=== What needs to be done ===
Filter the material below so that only lines containing "heading" remain.

*** Records ***

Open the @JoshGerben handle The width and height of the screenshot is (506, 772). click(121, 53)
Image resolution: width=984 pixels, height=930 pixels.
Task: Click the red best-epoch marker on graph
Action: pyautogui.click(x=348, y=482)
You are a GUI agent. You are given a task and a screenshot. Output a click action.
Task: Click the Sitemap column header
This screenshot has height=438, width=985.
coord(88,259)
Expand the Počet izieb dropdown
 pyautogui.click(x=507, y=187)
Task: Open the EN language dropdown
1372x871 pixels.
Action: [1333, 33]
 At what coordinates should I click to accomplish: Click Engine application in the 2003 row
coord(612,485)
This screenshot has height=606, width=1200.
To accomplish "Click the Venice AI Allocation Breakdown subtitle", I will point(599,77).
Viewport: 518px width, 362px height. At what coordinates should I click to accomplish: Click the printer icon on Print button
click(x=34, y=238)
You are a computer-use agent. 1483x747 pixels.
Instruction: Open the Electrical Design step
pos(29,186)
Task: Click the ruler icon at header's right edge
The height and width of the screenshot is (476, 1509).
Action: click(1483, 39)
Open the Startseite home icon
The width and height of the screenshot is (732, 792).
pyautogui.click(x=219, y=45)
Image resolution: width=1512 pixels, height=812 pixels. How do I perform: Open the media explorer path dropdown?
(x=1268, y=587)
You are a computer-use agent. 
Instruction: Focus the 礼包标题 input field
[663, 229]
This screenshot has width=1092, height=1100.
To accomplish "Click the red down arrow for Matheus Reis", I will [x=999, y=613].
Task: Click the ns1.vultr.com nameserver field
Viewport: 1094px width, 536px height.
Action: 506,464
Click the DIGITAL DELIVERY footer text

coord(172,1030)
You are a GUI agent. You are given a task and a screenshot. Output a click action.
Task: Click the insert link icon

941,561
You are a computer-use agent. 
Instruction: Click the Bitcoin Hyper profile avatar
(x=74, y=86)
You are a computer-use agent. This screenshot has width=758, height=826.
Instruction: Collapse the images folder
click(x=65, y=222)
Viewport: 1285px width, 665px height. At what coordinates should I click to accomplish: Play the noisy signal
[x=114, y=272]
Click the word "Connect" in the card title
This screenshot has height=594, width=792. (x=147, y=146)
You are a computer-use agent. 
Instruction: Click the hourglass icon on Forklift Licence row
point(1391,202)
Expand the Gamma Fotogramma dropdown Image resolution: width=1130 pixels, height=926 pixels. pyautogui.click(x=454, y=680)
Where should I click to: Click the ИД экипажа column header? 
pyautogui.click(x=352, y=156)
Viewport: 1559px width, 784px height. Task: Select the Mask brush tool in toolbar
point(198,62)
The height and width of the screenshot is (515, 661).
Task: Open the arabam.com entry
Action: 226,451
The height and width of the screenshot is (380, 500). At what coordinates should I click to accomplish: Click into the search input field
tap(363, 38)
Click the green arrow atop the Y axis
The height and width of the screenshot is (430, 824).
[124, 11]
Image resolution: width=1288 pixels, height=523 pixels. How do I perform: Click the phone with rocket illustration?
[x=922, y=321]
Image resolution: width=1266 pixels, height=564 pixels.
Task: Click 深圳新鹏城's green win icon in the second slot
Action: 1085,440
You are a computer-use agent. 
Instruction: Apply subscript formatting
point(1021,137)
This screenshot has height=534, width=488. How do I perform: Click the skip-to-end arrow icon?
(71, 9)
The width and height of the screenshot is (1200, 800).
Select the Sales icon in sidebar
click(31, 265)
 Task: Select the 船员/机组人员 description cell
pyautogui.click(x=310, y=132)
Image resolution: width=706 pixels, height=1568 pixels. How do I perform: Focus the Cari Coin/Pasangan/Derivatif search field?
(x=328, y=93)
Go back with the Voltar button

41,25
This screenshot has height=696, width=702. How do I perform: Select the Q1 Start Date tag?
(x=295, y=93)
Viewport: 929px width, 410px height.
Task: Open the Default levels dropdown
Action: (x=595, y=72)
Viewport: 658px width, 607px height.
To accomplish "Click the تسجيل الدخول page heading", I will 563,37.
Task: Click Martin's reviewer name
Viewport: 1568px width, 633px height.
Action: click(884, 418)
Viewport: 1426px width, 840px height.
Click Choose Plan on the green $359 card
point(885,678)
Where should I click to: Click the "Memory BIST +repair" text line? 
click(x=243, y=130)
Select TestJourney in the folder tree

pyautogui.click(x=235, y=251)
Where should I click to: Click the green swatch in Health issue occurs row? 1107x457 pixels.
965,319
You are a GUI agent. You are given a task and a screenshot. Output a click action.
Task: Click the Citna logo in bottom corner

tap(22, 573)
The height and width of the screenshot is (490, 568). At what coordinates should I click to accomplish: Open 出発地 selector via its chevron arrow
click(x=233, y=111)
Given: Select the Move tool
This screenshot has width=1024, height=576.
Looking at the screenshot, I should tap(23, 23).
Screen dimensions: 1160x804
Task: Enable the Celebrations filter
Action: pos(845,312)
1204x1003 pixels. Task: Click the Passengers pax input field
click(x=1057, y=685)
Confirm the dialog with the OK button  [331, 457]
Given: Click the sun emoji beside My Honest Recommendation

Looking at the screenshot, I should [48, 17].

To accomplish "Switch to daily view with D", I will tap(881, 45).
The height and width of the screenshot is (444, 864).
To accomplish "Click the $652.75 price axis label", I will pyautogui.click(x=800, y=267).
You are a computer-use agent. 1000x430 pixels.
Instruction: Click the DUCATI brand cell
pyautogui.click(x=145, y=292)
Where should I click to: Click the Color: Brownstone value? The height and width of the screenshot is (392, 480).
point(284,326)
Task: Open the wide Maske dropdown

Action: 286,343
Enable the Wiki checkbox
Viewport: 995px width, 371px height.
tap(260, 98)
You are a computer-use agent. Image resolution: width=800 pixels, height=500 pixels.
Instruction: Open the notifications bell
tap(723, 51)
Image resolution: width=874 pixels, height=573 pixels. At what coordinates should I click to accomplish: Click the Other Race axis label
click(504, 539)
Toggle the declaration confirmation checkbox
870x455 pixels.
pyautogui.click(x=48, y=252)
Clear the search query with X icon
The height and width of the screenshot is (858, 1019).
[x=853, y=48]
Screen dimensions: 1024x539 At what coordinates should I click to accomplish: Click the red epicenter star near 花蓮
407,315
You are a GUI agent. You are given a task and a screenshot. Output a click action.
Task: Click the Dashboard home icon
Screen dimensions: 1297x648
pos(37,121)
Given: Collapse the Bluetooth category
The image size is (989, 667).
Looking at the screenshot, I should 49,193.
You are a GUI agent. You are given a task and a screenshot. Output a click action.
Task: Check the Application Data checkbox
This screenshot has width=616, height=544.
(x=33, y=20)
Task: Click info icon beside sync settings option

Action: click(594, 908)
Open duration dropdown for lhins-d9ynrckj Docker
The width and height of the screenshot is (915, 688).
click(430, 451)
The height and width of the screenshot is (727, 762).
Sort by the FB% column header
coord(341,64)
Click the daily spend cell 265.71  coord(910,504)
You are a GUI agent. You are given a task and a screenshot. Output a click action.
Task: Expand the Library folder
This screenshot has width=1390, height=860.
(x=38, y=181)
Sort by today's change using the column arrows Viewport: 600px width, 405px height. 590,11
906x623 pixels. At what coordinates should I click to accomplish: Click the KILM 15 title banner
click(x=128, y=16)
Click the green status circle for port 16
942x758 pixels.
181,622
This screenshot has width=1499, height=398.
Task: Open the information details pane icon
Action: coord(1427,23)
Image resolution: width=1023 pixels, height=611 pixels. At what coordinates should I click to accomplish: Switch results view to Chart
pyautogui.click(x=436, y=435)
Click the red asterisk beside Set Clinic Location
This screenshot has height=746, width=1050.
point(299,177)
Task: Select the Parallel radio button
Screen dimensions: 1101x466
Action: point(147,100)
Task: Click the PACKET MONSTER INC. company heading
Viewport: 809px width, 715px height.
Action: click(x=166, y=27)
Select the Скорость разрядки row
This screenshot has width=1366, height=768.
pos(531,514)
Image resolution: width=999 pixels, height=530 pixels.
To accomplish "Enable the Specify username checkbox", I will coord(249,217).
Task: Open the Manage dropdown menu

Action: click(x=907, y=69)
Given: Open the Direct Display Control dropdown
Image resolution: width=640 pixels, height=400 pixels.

*** End of Records ***

=== Answer area ===
To accomplish "Click the تسجيل الدخول page heading", I will 563,37.
Task: Click the PACKET MONSTER INC. company heading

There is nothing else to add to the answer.